An encounter with the pre-Netscape Internet, in 1993, took him in another direction. He was co-founder of a successful information-technology company that was hit hard by the 2000 tech industry crash. So he founded another—and cashed out in 2006. Then he left Los Angeles.

For Harlingen, though? The quality of the area’s salt-water fly fishing was a big draw, as was the low cost of living. His friends in California thought he was crazy for moving here, and so, for that matter, did residents of Harlingen.

“At the beginning, nobody asked us where we were from. We thought that was kind of strange,” he said. “Then we discovered that for the longest time, people thought we were in the witness protection program.”

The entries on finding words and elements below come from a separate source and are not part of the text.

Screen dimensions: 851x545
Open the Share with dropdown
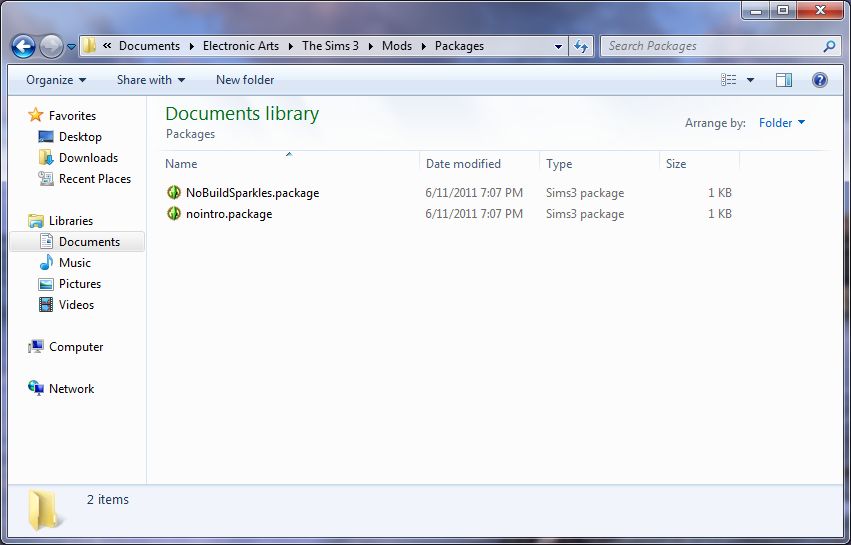(x=150, y=80)
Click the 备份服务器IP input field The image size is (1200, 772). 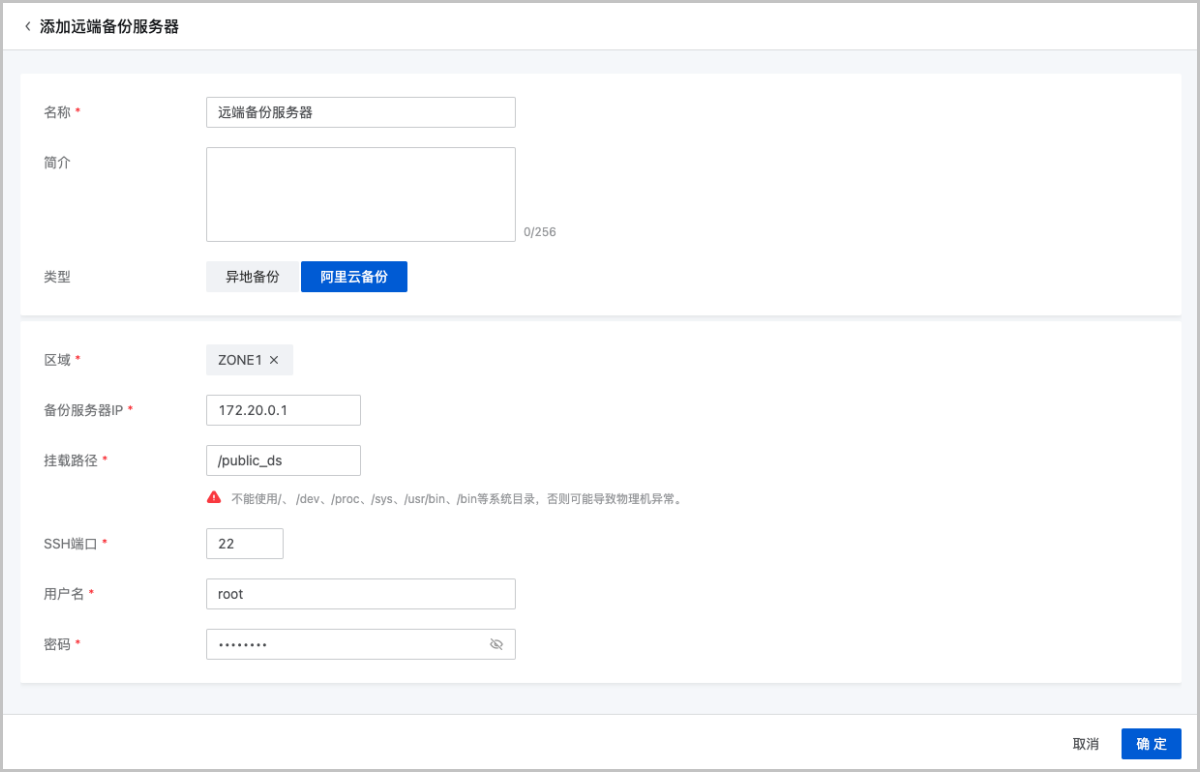[283, 410]
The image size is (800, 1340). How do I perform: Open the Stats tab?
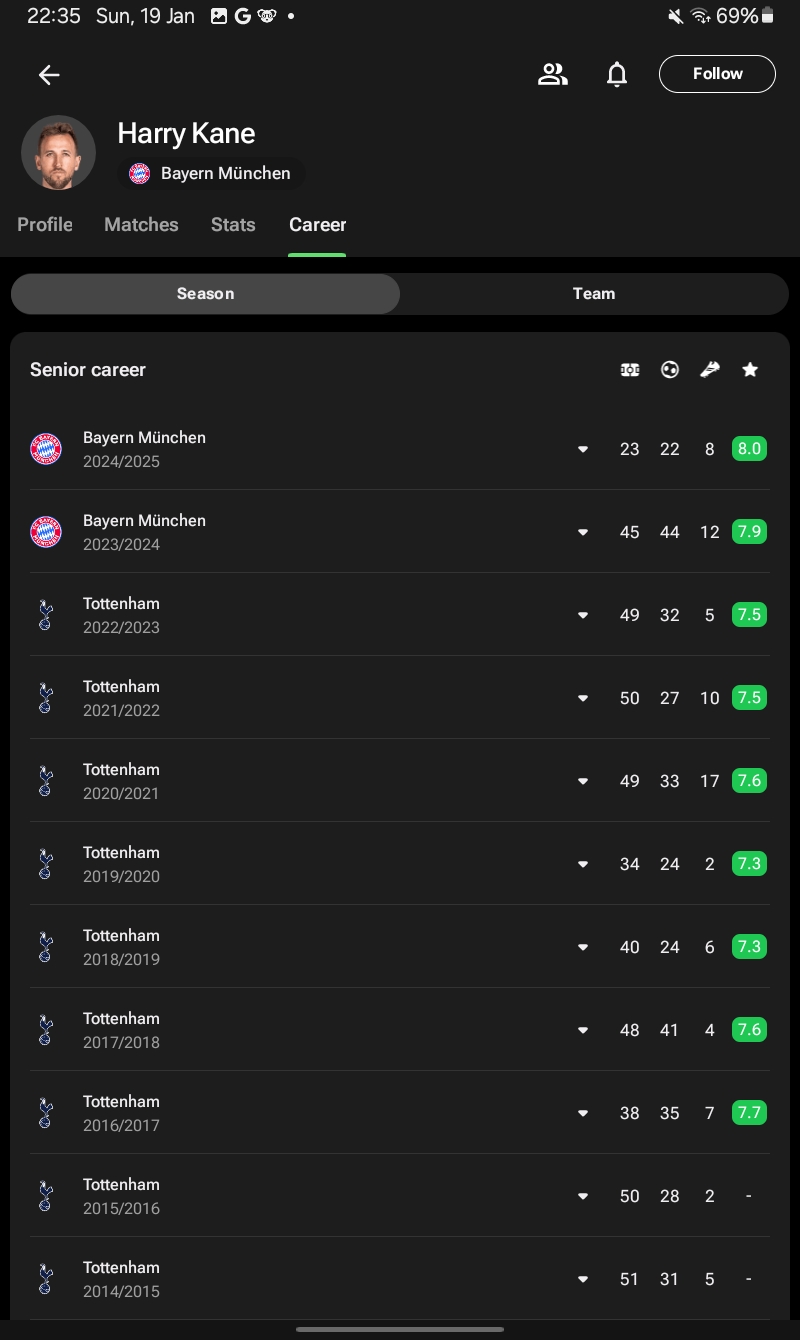coord(233,225)
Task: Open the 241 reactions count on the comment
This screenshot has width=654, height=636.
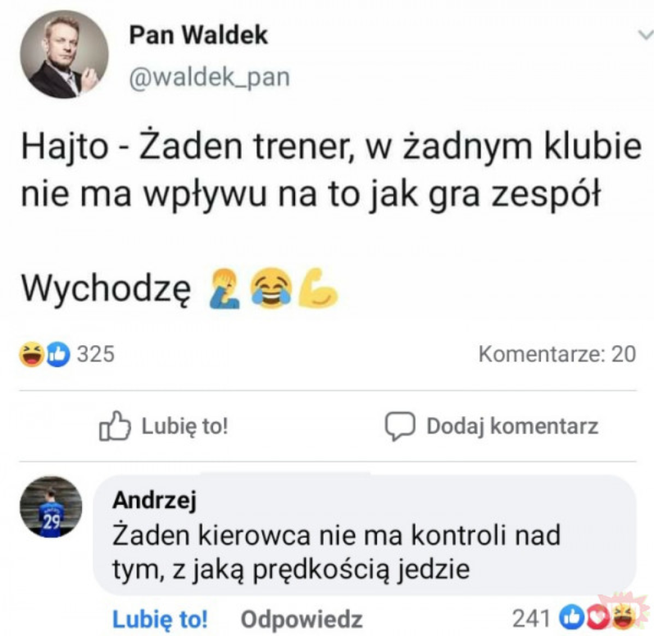Action: pos(531,618)
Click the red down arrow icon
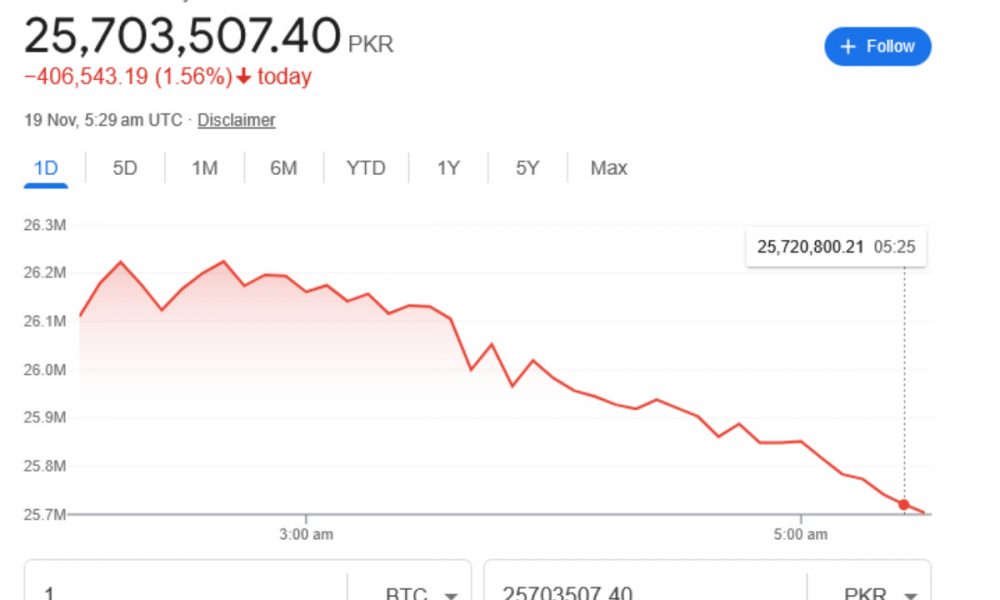Screen dimensions: 1000x600 pyautogui.click(x=243, y=77)
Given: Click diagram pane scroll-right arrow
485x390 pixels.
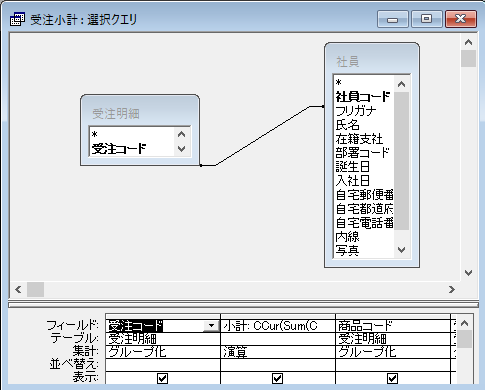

But Mascha quickly grew to love the area. He makes an effort to show off Harlingen to those in the world of premium water, many of whom have come to Mascha’s headquarters, a ranch-style house on more than an acre of tropical gardens. He has become a prominent figure in the community. The Maschas started Harlingen’s first farmer’s market, and Mascha has exhibited some of his nude photography at the city’s museum.

For Mascha, his ability to run FineWaters out of Harlingen while growing it to international prominence is a marvel of the internet age. FineWaters recently added its first employee in Shanghai, where the demand for luxury goods, including bottled water, is exploding. Of course Mascha could cash in on that demand, selling water through FineWaters. But he’d rather remain a connoisseur.  

“I have unbelievable fun,” Mascha said. “I’m traveling the world. I’m eating in good restaurants. I’m telling people interesting stories about waters they’ll enjoy. It’s not a bad life.”